Jean de Villiers has amazed many people with his recovery from a serious knee injury and more recently a broken jaw, but he says he gets inspiration from his fellow World Cup squad members.
“Injuries are definitely part of rugby, but it’s the way you come back and learn from those hardships that counts. For me, it’s been about a broken jaw and I felt like a teenager again with braces!
“But this is a great bunch of guys who all have a great story to tell. Some of the guys have been through so much – Schalk Burger who was fighting for his life two years ago, Schalk Brits, who ruptured the ACC ligament in his knee last year and was out for five months, Pieter-Steph du Toit and his injuries …
“So a lot has been said about my past at World Cups, but I’m more concerned with the future. I’m ready to give everything and I’m happy with where I’m at in my recovery. In two weeks I’ll be able to take contact and I’ll definitely be able to play the first game,” De Villiers said at the weekend announcement of the 31-man squad for the World Cup, which begins for South Africa on September 19 against Japan in Brighton.

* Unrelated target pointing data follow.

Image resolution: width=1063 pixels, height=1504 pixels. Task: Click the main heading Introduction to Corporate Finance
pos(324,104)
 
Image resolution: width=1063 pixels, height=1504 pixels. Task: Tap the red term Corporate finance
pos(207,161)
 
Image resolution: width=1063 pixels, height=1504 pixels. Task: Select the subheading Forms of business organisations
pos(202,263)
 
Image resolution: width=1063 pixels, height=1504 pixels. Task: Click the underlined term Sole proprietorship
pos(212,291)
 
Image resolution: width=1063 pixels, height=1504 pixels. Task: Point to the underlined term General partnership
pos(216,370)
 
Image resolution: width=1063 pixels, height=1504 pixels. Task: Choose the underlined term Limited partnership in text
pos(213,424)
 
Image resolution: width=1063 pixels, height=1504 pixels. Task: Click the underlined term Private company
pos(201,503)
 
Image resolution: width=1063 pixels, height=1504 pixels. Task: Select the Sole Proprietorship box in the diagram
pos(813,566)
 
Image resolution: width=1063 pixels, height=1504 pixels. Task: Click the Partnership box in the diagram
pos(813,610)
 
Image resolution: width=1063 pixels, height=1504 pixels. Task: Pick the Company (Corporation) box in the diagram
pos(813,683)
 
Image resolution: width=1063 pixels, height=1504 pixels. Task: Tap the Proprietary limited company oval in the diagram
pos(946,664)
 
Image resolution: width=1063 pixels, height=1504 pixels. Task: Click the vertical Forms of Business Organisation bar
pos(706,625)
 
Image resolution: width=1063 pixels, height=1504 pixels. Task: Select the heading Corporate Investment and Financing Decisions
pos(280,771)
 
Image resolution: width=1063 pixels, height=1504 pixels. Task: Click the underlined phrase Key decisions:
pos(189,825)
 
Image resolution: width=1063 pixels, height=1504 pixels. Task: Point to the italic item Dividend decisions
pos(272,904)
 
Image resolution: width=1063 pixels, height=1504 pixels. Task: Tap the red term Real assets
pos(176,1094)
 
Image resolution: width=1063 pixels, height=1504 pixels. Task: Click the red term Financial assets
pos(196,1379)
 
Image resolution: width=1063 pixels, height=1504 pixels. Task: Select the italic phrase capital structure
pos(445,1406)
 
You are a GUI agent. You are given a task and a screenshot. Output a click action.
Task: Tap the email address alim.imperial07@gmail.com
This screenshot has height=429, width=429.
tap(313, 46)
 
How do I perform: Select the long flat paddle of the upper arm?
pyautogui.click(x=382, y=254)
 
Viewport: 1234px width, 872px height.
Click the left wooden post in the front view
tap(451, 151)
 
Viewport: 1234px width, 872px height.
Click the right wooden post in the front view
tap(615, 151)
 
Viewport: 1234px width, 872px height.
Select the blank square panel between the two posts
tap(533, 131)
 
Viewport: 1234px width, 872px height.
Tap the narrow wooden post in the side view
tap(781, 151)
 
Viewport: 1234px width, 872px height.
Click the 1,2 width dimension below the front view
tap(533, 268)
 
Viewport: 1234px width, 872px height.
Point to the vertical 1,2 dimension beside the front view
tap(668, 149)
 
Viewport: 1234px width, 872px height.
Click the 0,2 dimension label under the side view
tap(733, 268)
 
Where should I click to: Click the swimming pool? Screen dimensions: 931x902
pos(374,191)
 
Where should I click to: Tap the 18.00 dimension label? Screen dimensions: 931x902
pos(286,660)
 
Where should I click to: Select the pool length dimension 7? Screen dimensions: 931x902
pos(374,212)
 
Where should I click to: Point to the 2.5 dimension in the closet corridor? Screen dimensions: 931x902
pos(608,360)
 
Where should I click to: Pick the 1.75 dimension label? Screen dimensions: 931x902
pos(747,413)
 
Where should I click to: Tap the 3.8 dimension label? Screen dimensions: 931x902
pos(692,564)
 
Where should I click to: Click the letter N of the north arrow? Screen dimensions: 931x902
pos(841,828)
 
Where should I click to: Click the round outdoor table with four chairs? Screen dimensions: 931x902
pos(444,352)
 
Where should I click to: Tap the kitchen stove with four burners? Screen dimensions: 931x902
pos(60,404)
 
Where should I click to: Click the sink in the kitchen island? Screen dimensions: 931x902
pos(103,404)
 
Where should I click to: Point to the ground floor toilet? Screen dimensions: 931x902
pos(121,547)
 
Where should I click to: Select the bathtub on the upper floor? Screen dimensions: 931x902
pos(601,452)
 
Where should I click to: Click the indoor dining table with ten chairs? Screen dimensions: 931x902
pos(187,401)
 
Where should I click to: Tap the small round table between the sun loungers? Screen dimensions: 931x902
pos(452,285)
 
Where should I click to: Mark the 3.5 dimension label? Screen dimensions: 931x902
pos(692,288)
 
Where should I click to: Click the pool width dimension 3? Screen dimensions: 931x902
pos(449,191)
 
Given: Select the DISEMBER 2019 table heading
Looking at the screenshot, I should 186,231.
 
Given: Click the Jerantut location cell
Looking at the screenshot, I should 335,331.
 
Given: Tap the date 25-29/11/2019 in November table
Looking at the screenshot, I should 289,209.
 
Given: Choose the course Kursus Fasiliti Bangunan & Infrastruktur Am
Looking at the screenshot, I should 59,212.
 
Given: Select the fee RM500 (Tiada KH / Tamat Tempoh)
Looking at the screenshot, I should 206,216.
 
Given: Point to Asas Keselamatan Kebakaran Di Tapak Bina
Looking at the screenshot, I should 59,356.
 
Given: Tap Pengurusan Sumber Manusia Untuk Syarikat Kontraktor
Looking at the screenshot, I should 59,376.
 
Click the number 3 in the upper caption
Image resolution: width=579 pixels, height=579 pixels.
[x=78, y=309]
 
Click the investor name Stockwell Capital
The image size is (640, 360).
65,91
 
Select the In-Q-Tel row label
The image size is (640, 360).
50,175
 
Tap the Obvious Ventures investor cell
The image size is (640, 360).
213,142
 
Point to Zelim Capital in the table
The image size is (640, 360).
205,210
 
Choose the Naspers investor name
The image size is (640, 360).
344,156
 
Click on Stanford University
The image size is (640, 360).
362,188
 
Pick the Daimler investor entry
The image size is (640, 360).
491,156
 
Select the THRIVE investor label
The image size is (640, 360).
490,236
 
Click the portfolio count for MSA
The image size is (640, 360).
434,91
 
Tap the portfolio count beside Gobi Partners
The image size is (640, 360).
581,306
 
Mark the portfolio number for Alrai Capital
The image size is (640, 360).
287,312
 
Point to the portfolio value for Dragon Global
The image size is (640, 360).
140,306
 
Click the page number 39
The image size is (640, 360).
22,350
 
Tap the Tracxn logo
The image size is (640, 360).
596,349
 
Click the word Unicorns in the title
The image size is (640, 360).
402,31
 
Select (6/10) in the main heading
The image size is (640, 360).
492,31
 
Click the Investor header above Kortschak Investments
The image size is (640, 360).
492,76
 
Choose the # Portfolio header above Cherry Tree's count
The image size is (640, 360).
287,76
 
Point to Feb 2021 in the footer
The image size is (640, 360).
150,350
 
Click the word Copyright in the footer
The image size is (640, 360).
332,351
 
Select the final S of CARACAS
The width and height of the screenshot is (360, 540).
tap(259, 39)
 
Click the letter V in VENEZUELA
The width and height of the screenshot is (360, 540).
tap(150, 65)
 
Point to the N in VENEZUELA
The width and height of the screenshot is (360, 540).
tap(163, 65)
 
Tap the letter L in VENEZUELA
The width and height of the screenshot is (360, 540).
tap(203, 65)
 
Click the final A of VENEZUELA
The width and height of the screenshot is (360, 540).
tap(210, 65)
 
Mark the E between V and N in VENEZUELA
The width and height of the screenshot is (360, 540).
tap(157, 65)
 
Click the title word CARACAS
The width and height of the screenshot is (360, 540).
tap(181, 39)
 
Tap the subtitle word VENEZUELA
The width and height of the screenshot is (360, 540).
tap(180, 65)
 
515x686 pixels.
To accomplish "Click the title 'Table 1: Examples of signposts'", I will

The selection of De Villiers has not been popular with everyone, and Heyneke Meyer and his Springbok squad have been lambasted by many critics in recent weeks. Many of the naysayers have been opportunists with little involvement or passion for rugby, but former Springbok coach Peter de Villiers, who has a short memory when it comes to his own many shortcomings in the position, has had particularly harsh words which have no doubt hurt more than most.
“For me, it has been tough. You wait so long to play and then we lose to Argentina and I broke my jaw. A lot else happened that week, but I’ve seen how much this squad has grown over the last couple of weeks, we’ve pulled closer with the emotion of the guys being left out.
“For me, the criticism shows that people do care about the Springboks. We’re open to criticism if it comes from a position of wanting the Springboks to do well. If nobody was interested in the Springboks, we’d be in trouble.
“There will be criticism and if it adds value then we’ll take that in the right light and we can only be stronger for it. If nobody cares, well we don’t want to be in that position,” captain De Villiers said.
Meyer himself showed the height of diplomacy when he was asked about former coach De Villiers, although there was perhaps a subtle put-down in his response.
“I truly respect Peter, he’s an awesome coach and human being and he did a lot for South African rugby. He’s a great diplomat and he made a great difference in people’s lives. I wish him all the best in future because we need people at grassroots level,” Meyer said with what sounded distinctly like sincerity.